Screenshot grounding data
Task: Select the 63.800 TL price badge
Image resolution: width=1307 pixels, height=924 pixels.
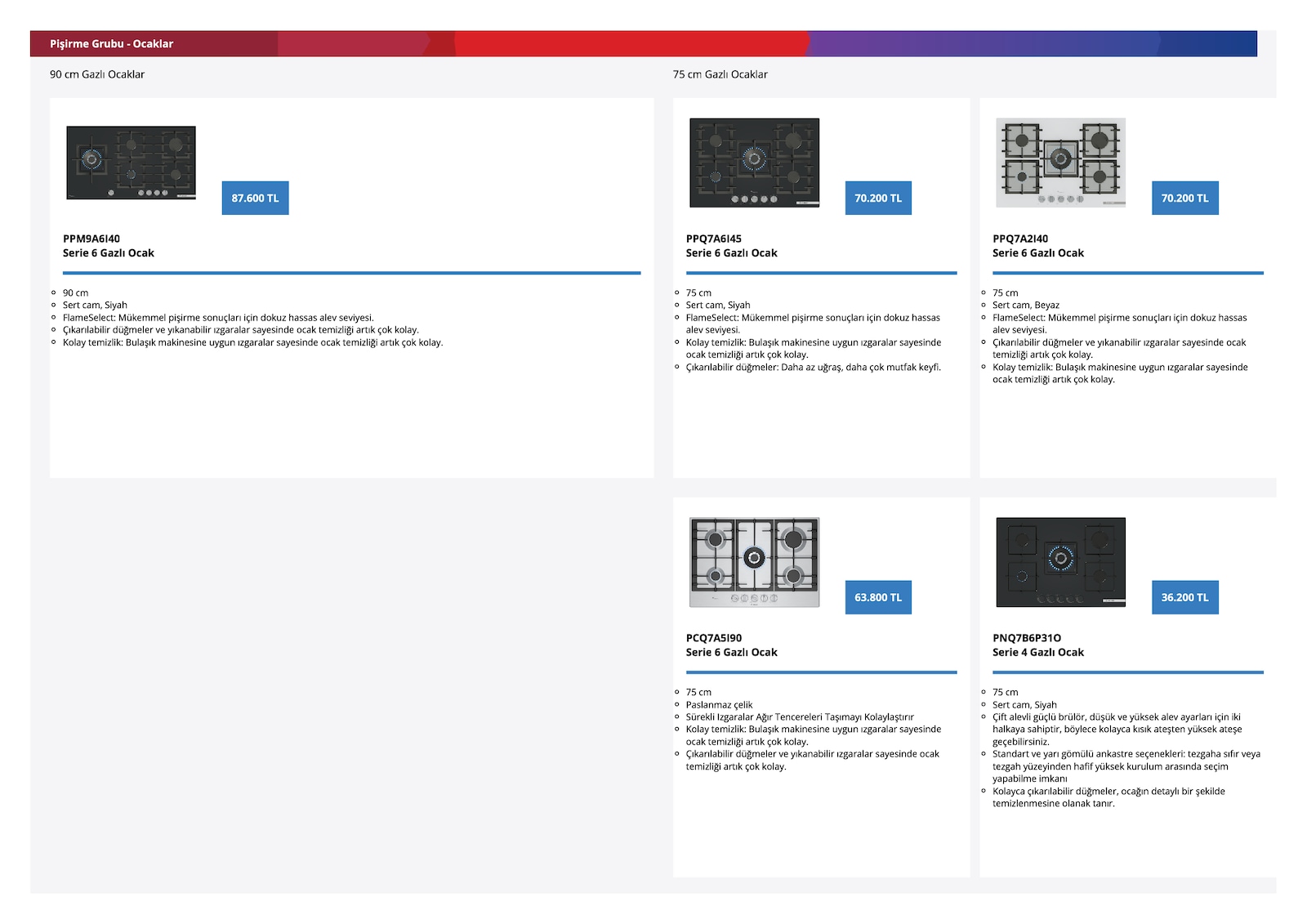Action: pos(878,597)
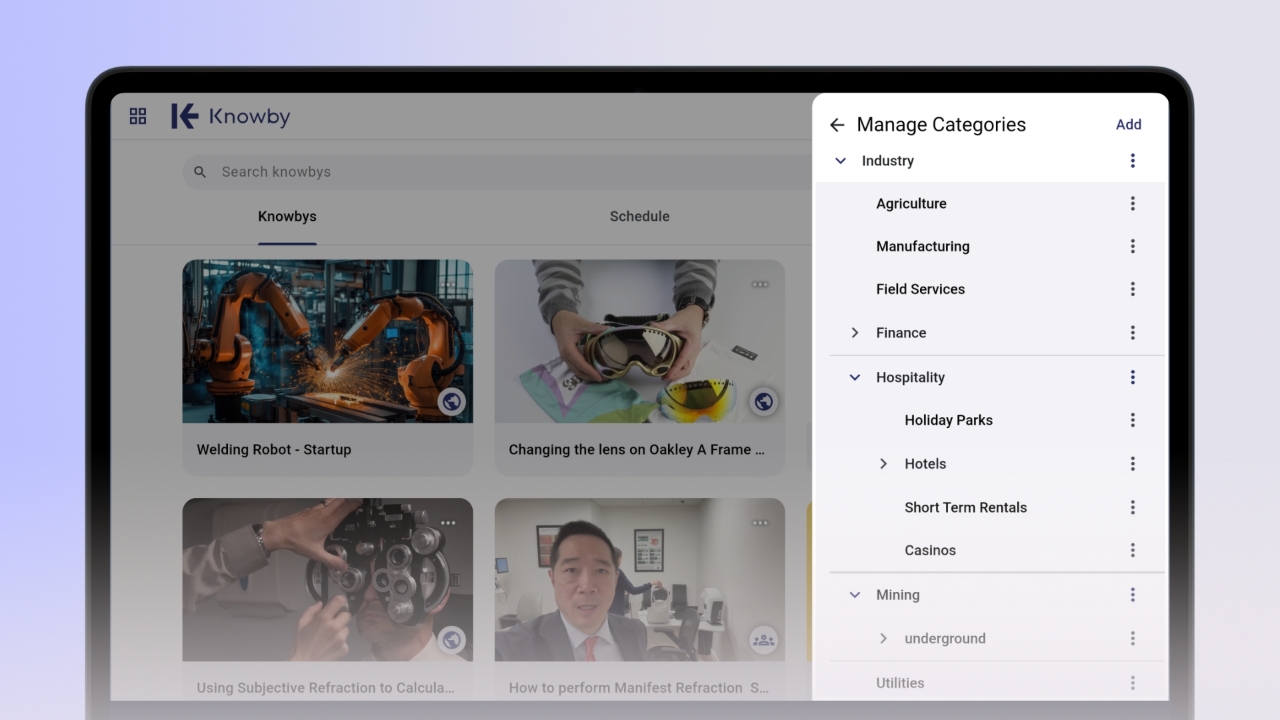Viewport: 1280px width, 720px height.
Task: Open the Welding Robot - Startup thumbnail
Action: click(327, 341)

» WHAT THE TASK ASKS:
All lines above between the line that contains "Image resolution: width=1307" and the last line of the entries, both included, must be transcribed exactly. No pictures are to appear.

» SOLUTION TO THE EXERCISE:
Image resolution: width=1307 pixels, height=924 pixels.
Action: pos(878,597)
Viewport: 1280px width, 720px height.
Task: Open the Welding Robot - Startup thumbnail
Action: click(327, 341)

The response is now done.